*Assigned task*. Look through the data for the string "settings". Copy every line where it is found.

━━━━━ Data listing

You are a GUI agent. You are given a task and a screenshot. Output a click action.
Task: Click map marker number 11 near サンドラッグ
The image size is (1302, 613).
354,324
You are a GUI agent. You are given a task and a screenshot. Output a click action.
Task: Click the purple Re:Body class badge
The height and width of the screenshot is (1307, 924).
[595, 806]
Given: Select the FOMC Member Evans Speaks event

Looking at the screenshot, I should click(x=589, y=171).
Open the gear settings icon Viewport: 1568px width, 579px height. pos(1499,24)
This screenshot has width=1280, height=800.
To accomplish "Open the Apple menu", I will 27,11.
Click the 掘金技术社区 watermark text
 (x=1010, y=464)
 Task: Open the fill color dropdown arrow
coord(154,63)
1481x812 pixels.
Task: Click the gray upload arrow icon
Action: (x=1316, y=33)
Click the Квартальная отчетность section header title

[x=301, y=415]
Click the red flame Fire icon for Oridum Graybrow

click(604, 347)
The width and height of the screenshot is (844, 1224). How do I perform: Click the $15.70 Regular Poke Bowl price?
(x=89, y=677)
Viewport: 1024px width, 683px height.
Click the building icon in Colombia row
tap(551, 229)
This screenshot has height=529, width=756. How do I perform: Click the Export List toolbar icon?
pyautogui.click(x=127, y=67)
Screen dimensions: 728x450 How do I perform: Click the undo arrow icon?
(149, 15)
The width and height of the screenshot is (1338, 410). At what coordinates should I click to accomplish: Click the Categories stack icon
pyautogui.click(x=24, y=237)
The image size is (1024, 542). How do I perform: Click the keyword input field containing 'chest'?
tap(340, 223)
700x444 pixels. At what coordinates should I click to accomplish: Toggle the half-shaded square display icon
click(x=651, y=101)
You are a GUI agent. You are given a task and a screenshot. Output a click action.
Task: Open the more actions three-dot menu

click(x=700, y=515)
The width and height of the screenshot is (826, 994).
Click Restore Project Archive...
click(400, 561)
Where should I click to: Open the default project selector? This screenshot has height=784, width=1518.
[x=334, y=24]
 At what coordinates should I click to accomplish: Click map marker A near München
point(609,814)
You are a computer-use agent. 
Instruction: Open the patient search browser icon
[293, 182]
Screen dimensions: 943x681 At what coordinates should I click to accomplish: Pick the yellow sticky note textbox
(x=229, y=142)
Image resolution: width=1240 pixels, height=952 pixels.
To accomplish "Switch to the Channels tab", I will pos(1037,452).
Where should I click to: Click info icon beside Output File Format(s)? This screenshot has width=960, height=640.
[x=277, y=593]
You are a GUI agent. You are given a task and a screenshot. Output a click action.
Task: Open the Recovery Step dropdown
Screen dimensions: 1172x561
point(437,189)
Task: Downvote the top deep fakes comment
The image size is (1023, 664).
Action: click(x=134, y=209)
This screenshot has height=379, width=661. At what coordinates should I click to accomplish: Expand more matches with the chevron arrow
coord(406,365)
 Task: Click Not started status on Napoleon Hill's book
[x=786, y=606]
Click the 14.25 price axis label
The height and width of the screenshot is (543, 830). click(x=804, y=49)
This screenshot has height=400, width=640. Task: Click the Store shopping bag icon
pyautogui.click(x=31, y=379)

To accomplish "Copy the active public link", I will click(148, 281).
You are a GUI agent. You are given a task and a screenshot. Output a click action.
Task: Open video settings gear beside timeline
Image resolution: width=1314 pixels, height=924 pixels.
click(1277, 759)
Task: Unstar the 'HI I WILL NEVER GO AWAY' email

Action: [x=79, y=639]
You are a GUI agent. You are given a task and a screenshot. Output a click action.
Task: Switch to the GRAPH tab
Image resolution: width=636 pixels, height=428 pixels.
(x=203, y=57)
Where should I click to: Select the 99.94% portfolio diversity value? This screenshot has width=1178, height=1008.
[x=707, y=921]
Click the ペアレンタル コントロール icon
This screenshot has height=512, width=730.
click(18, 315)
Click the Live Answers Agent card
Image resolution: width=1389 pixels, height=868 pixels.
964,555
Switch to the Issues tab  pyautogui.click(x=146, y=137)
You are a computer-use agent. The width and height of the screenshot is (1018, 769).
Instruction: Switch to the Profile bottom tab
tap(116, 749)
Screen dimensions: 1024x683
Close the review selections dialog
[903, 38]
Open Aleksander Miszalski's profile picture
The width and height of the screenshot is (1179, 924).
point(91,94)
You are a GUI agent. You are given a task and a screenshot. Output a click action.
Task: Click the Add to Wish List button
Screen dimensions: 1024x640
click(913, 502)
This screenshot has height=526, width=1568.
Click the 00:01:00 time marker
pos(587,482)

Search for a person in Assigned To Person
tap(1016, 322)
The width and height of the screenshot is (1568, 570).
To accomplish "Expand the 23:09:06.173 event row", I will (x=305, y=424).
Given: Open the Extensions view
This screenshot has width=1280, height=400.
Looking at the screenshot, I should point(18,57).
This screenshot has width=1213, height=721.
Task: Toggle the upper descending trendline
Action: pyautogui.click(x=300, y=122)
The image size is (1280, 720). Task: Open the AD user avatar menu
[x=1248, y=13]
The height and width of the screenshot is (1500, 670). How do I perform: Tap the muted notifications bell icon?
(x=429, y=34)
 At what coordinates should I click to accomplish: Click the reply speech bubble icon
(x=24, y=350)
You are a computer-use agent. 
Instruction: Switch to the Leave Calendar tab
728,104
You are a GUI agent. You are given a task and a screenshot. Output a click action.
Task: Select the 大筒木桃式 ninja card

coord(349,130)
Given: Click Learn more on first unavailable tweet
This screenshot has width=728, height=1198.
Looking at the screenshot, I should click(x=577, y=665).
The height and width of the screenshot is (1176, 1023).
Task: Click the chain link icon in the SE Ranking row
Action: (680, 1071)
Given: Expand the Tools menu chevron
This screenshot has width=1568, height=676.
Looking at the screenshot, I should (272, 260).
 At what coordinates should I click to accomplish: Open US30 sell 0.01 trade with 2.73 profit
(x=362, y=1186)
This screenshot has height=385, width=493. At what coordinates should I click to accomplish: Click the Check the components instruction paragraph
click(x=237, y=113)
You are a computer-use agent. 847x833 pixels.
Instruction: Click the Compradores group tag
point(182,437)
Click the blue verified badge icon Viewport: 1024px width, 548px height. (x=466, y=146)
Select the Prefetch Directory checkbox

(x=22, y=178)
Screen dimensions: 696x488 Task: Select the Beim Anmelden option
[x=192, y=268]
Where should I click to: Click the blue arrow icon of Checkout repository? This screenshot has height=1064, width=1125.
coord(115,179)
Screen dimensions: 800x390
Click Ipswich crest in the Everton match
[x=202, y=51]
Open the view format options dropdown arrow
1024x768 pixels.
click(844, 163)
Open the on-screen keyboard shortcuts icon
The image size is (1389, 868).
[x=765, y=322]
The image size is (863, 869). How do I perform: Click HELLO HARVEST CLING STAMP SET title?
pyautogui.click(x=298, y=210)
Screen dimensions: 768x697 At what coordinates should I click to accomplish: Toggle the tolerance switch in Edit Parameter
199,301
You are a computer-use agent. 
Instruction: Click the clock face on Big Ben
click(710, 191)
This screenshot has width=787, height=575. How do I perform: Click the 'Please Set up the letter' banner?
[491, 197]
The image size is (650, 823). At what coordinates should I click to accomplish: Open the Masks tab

━━━━━━━━━━

*Expected output*.
Open the gear settings icon Viewport: 1568px width, 579px height. pos(1499,24)
Task: Open video settings gear beside timeline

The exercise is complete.